**PAGE:**
This patch changes the grant copy on the TX patch to grant mapping

v2:
- delete branch for handling fragmented packets fit PKT_PROT_LEN sized first
  request
- mark the effect of using ballooned pages in a comment
- place setting of skb_shinfo(skb)->tx_flags |= SKBTX_DEV_ZEROCOPY right
  before netif_receive_skb, and mark the importance of it
- grab dealloc_lock before __napi_complete to avoid contention with the
  callback's napi_schedule
- handle fragmented packets where first request < PKT_PROT_LEN
- fix up error path when checksum_setup failed
- check before teardown for pending grants, and start complain if they are
  there after 10 second

v3:
- delete a surplus checking from tx_action
- remove stray line
- squash xenvif_idx_unmap changes into the first patch
- init spinlocks
- call map hypercall directly instead of gnttab_map_refs()
- fix unmapping timeout in xenvif_free()

v4:
- fix indentations and comments
- handle errors of set_phys_to_machine
- go back to gnttab_map_refs instead of direct hypercall. Now we rely on the
  modified API

v5:
- BUG_ON(vif->dealloc_task) in xenvif_connect
- use 'task' in xenvif_connect for thread creation
- proper return value if alloc_xenballooned_pages fails
- BUG in xenvif_tx_check_gop if stale handle found

Signed-off-by: Zoltan Kiss <zoltan.kiss@citrix.com>
---
 drivers/net/xen-netback/interface.c |   63 ++++++++-
 drivers/net/xen-netback/netback.c   |  254 ++++++++++++++---------------------
 2 files changed, 160 insertions(+), 157 deletions(-)

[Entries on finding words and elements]
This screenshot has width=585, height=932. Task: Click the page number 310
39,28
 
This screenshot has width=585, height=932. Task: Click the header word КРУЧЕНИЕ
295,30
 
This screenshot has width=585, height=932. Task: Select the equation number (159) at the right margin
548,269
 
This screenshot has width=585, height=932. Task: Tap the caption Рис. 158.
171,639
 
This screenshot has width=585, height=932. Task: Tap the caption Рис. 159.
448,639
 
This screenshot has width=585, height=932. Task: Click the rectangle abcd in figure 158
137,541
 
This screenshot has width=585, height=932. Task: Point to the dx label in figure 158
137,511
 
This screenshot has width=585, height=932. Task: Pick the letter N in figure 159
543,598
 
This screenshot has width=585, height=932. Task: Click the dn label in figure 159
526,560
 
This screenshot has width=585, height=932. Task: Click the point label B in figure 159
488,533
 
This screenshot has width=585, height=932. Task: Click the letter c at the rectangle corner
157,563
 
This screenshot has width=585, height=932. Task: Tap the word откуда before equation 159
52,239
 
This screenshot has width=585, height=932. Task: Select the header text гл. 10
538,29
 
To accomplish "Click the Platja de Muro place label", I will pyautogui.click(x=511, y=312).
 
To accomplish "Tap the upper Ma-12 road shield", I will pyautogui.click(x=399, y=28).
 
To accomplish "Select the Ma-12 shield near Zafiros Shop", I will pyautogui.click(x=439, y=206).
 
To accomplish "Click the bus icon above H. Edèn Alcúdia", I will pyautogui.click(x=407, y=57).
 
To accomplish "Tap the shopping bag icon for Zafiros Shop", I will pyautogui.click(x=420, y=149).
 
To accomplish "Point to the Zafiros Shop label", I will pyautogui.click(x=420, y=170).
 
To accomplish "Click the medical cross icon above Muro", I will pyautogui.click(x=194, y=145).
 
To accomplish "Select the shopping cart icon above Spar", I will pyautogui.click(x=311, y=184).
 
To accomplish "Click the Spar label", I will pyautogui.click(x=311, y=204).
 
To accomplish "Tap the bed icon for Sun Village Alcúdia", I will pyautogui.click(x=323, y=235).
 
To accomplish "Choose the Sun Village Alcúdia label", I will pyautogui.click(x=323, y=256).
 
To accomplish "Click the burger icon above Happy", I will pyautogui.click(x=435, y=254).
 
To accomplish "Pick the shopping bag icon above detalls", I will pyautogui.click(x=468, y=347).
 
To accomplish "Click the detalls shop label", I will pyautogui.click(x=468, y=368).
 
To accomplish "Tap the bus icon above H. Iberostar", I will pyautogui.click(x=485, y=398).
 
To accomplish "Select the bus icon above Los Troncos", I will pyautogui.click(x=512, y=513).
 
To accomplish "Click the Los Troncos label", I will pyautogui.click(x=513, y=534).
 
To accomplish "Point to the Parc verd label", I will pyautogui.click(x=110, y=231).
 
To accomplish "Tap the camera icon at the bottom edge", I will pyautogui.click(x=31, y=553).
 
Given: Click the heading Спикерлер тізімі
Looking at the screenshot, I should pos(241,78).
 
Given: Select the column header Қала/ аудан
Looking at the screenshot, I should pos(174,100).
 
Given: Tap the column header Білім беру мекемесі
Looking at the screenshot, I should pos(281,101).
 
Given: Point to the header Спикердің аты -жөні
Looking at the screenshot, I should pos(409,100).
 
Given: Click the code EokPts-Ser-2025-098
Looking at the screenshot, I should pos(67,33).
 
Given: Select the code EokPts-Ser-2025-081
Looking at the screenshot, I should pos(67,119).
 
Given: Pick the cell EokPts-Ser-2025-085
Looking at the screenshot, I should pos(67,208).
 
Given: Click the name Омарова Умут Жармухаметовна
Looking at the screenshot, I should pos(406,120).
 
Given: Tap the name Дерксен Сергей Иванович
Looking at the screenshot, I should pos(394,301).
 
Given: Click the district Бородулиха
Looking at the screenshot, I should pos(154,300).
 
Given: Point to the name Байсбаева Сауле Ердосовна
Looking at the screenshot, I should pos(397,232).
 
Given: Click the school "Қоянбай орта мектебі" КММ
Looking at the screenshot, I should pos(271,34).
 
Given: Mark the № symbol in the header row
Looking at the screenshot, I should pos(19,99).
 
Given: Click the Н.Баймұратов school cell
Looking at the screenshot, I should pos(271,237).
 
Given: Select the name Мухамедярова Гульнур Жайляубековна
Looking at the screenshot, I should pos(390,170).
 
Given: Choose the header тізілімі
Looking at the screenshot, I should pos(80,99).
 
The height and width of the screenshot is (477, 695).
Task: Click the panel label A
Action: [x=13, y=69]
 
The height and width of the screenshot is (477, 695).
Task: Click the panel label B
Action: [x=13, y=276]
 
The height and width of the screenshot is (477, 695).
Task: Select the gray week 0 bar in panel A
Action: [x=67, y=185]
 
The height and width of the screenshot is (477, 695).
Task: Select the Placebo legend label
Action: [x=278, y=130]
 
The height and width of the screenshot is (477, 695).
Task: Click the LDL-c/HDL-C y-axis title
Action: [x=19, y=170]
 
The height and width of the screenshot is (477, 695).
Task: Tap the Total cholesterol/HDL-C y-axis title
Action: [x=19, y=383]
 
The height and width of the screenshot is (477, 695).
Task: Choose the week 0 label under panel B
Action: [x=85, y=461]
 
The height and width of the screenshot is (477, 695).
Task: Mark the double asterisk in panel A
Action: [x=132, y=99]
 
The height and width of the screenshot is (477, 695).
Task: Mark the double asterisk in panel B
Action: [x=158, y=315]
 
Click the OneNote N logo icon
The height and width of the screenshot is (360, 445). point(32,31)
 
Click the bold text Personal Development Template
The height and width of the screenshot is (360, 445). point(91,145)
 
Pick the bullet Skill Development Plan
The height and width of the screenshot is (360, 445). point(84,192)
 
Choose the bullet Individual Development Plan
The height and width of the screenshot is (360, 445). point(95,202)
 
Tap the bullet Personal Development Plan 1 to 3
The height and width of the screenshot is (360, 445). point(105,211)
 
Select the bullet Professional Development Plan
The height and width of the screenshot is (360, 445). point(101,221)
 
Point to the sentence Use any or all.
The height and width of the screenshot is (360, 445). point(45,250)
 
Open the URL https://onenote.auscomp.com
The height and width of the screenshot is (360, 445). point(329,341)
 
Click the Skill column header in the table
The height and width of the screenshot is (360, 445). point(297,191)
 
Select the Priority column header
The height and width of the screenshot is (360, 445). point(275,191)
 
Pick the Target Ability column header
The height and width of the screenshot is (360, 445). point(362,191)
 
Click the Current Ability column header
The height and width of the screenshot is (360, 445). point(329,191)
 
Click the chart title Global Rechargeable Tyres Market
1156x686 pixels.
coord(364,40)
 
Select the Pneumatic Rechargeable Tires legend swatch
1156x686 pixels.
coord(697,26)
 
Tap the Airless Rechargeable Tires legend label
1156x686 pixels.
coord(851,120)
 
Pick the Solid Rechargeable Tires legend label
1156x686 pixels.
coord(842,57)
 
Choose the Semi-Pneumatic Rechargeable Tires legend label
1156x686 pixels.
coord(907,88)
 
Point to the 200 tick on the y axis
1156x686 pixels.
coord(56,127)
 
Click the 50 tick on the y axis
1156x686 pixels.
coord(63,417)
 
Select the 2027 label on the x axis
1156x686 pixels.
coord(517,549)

**OBJECTIVES:**
[1] In the netback patch notes, after how long does the code start complaining if pending grants are still present at teardown?
[2] Continue the netback patch notes, starting after their final line.

**TASK-BY-TASK RESULTS:**
[1] After 10 seconds.

[2]
diff --git a/drivers/net/xen-netback/interface.c b/drivers/net/xen-netback/interface.c
index f0f0c3d..b3daae2 100644
--- a/drivers/net/xen-netback/interface.c
+++ b/drivers/net/xen-netback/interface.c
@@ -122,7 +122,9 @@ static int xenvif_start_xmit(struct sk_buff *skb, struct net_device *dev)
 	BUG_ON(skb->dev != dev);
 
 	/* Drop the packet if vif is not ready */
-	if (vif->task == NULL || !xenvif_schedulable(vif))
+	if (vif->task == NULL ||
+	    vif->dealloc_task == NULL ||
+	    !xenvif_schedulable(vif))
 		goto drop;
 
 	/* At best we'll need one slot for the header and one for each
@@ -344,8 +346,26 @@ struct xenvif *xenvif_alloc(struct device *parent, domid_t domid,
 	vif->pending_prod = MAX_PENDING_REQS;
 	for (i = 0; i < MAX_PENDING_REQS; i++)
 		vif->pending_ring[i] = i;
-	for (i = 0; i < MAX_PENDING_REQS; i++)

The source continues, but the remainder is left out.